• EXCERPTED RECORDS
◇ ◇ ◇ ◇ ◇

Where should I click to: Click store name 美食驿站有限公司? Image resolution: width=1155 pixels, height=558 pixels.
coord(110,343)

◇ ◇ ◇ ◇ ◇

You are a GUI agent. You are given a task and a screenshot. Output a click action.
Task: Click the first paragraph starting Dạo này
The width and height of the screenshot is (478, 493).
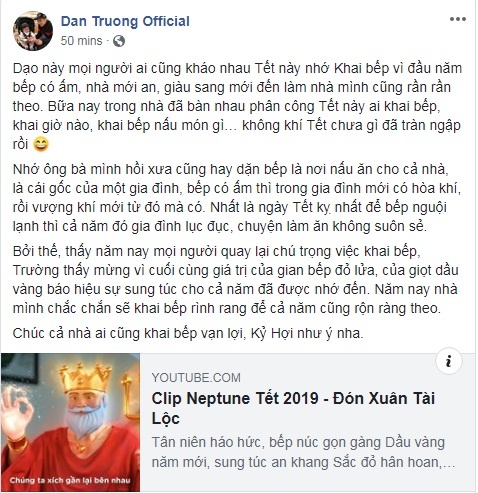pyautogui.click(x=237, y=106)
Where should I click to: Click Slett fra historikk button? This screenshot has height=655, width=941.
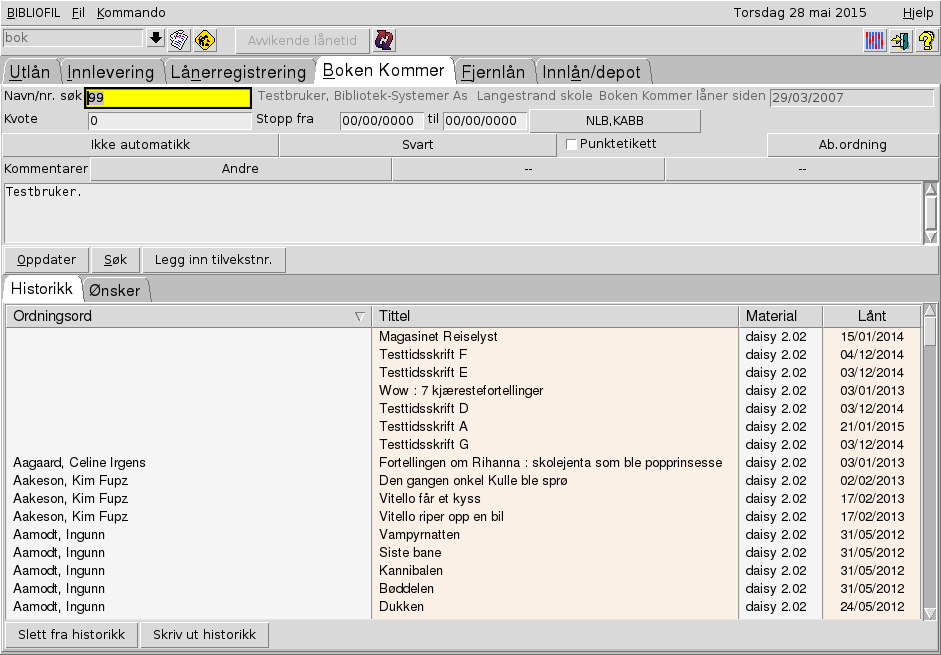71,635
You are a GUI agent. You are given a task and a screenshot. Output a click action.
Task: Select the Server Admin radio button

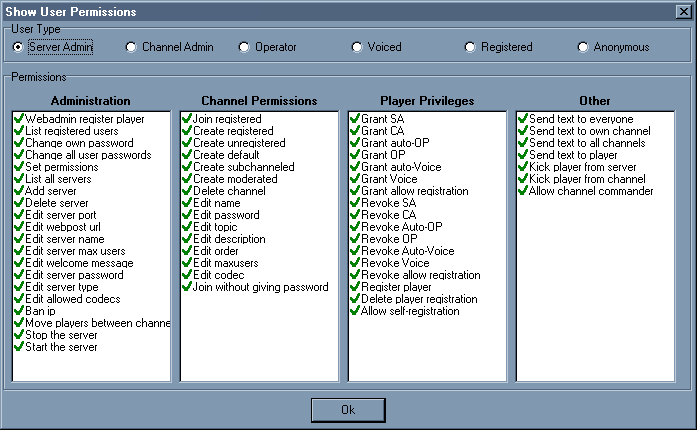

◇ ◇ ◇ ◇ ◇

• ASSIGNMENT
Only the lines above from the one with "Where should I click to: Click Slett" to the one with "Task: Select the Server Admin radio button" should be printed, both included and exactly as written; no picture belongs in the copy.

• THE ANSWER
Where should I click to: Click Slett fra historikk button? This screenshot has height=655, width=941.
71,635
You are a GUI agent. You are given a task and a screenshot. Output a click action.
Task: Select the Server Admin radio button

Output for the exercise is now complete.